Company mulls out-licensing for second GBM asset
The study will compare overall survival (OS) at two years. The first patient is expected to be enrolled in January, with enrollment projected to complete by early 2019. Interim safety and efficacy data are possible in 2020, according to the company, with trial completion expected in 2021.
A baseline assessment to determine progression-free survival and overall response rate and to rule out pseudo-progression will occur at 10 weeks via MRI using the modified Response Assessment in Neuro-Oncology, or mRANO, scale. A hazard ratio of 0.67 for the trial corresponds to 22 percent two-year survival in the TSC arm – the lower limit of the 95 percent confidence interval for the biopsy-only subjects in Diffusion's phase II trial – and 10 percent survival in the SOC arm. The estimated median survival is 10 months for the SOC arm vs. 14.9 months for the TSC plus SOC arm.
Diffusion expects the study to achieve the designed 80 percent statistical power at 198 events, defined as death. The first analysis will occur at the earlier of two years of follow-up for all subjects or 198 events.
David Kalergis, co-founder and CEO of Diffusion, declined additional comment on the trial design, citing a quiet period in relation to the company's filing of an S-1 with the SEC last week for an underwritten public offering of up to $14.95 million to fund R&D, including clinical trials, for TSC.
H.C. Wainwright & Co. is sole bookrunner for the offering, which was not priced.
In addition to GBM, the company is exploring TSC for the potential IV treatment of pancreatic cancer and brain metastases. TSC also may have potential benefits for the treatment of hemorrhagic shock, cardiovascular diseases and neurodegenerative diseases, according to Cortellis Competitive Intelligence. A stroke program is under discussion with doctors from the University of California-Los Angeles and the University of Virginia, with whom Diffusion has a joint research program to test TSC in the treatment of stroke, according to the S-1 filing.
The asset has orphan drug designation in the GBM and brain metastases indications.

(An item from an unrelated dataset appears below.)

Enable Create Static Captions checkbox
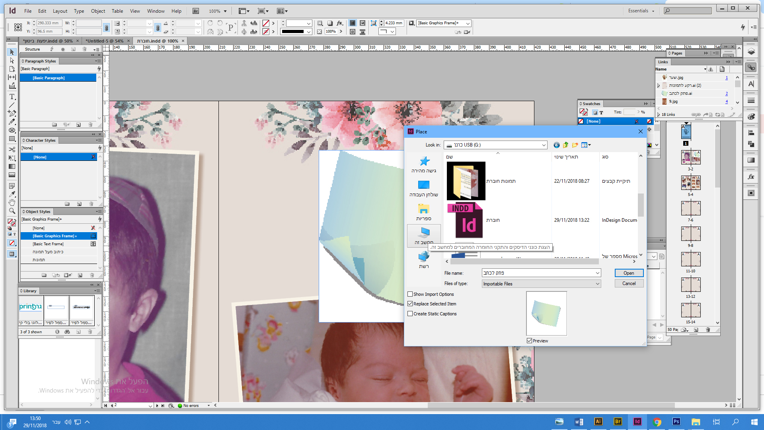click(410, 314)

Diffusion is exploring alternatives, including out-licensing, to advance RES-529, a PI3K/Akt/mTOR inhibitor that completed phase I trials in an intravitreal formulation in age-related macular degeneration and is in preclinical development in oncology, particularly GBM. RES-529, which the company also is studying in oral, inhaled and topical formulations, demonstrated the ability to cross the blood-brain barrier and showed activity in both in vitro and in vivo glioblastoma animal models. The asset also received orphan drug designation from the FDA in GBM.
John Gainer, Diffusion's co-founder and chief scientific officer, invented the trans bipolar carotenoid family of molecules while serving for four decades as a member of the faculty at the University of Virginia, where he was named professor of chemical engineering. His recent research, funded by the Office of Naval Research, focused on the use of these molecules to treat hemorrhagic shock, a major cause of death in combat, and to treat acute respiratory distress syndrome.

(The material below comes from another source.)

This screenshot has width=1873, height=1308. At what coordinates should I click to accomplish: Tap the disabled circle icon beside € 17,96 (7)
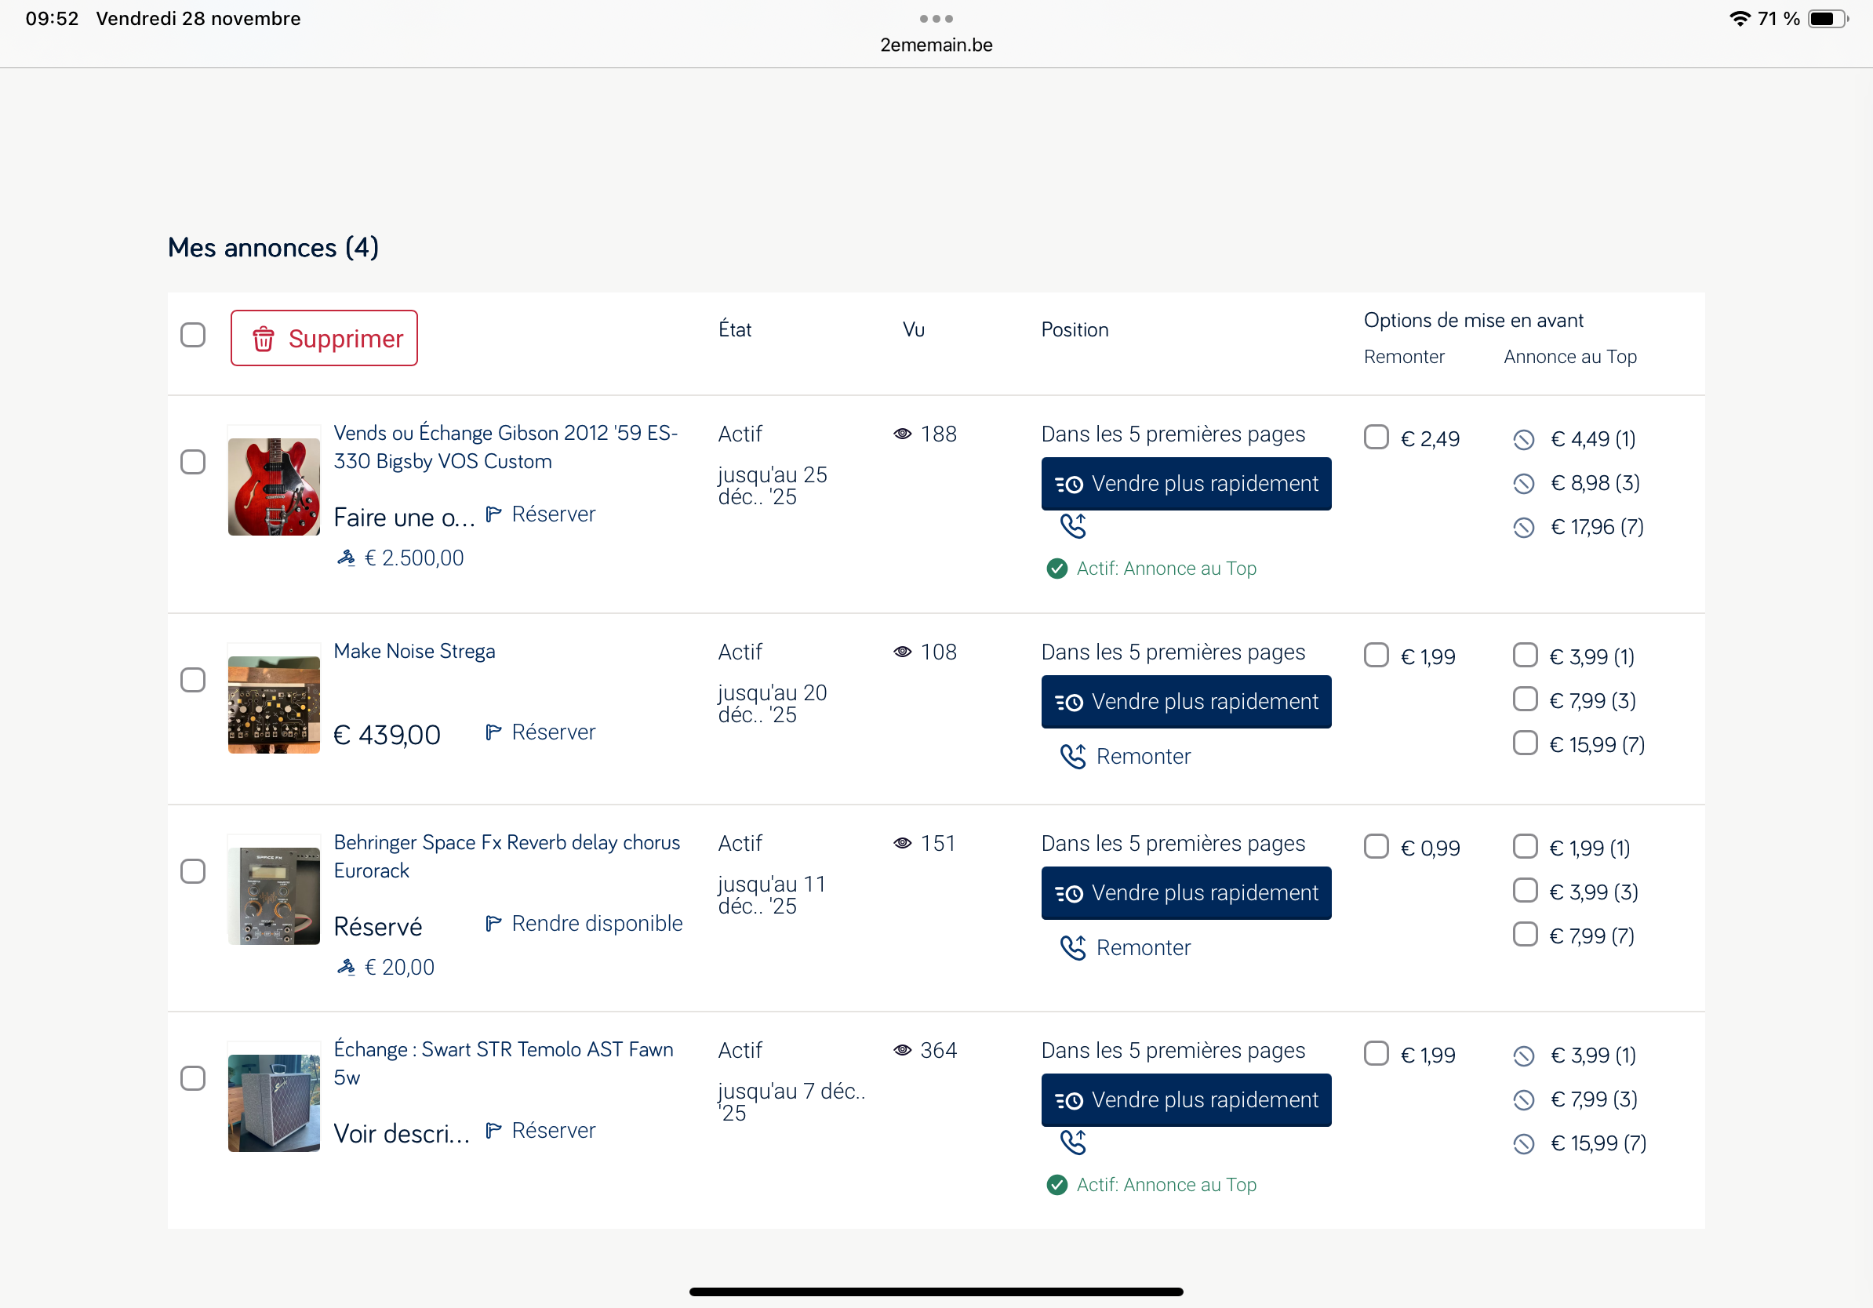(x=1523, y=528)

Formed in 2004, Diffusion completed a reverse merger in 2015 through an all-stock transaction with a subsidiary of Restorgenex Corp., of Buffalo Grove, Ill., with Diffusion as the surviving entity. Last year, the company's board approved a 1-for-10 reverse split of its outstanding common shares, followed by an up-listing to the Nasdaq Capital Market under the ticker DFFN. On Wednesday, Diffusion's shares closed at $1.21 for a gain of 10 cents.
In its S-1, Diffusion reported cash and equivalents of $11.2 million, an accumulated deficit of $63.3 million and 14.5 million common shares outstanding as of Sept. 30.